Mais, par son caractère éminemment populaire, elle commença une ère nouvelle dans la série des révolutions et, par ses idées, elle fut le précurseur de la grande révolution sociale. Les massacres inouïs, lâches et féroces par lesquels la bourgeoisie a célébré sa chute, la vengeance ignoble que les bourreaux ont exercée pendant neuf ans sur leurs prisonniers, ces orgies de cannibales ont creusé entre la bourgeoisie et le prolétariat un abîme qui jamais ne sera comblé. Lors de la prochaine révolution, le peuple saura à qui il a à faire ; il saura ce qui l’attend s’il ne remporte pas une victoire décisive, et il agira en conséquence.

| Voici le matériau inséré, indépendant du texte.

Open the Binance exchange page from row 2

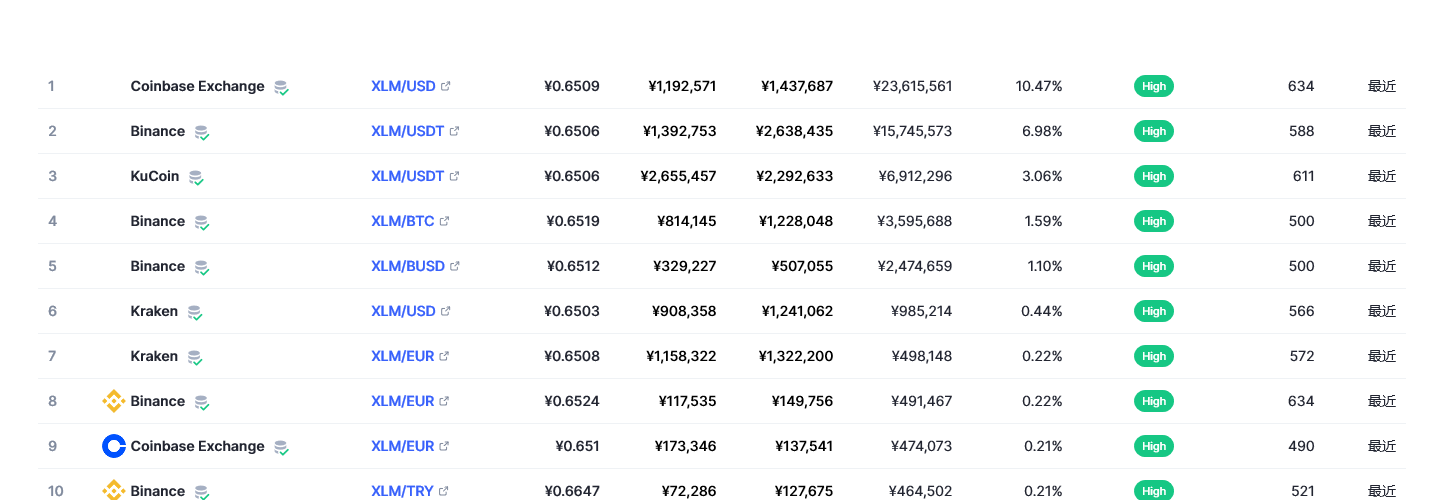click(158, 131)
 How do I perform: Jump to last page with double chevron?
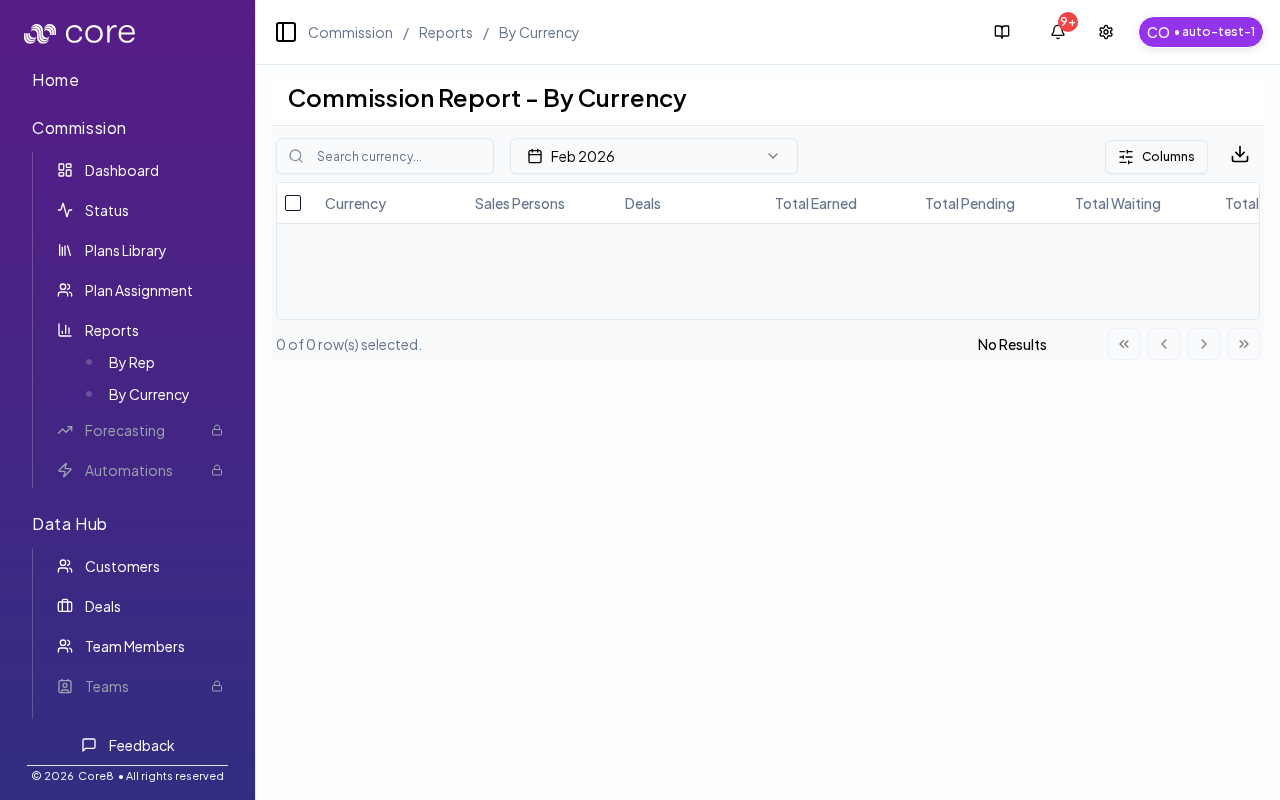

En effet nous savons maintenant que le jour où la France se hérissera de Communes insurgées, le peuple ne devra plus se donner de gouvernement et attendre de ce gouvernement l’initiative des mesures révolutionnaires. Après avoir donné un bon coup de balai aux parasites qui le rongent, il s’emparera lui-même de toute la richesse sociale, pour la mettre en commun, selon les principes du communisme anarchiste. Et lorsqu’il aura aboli complètement la propriété, le gouvernement et l’État, il se constituera librement selon les nécessités qui lui seront dictées par la vie elle-même. Brisant ses chaînes et renversant ses idoles, l’humanité marchera alors vers un meilleur avenir, ne connaissant plus ni maîtres ni esclaves, ne gardant de la vénération que pour les nobles martyrs qui ont payé de leur sang et de leurs souffrances ces premières tentatives d’émancipation, qui nous ont éclairés dans notre marche vers la conquête de la liberté.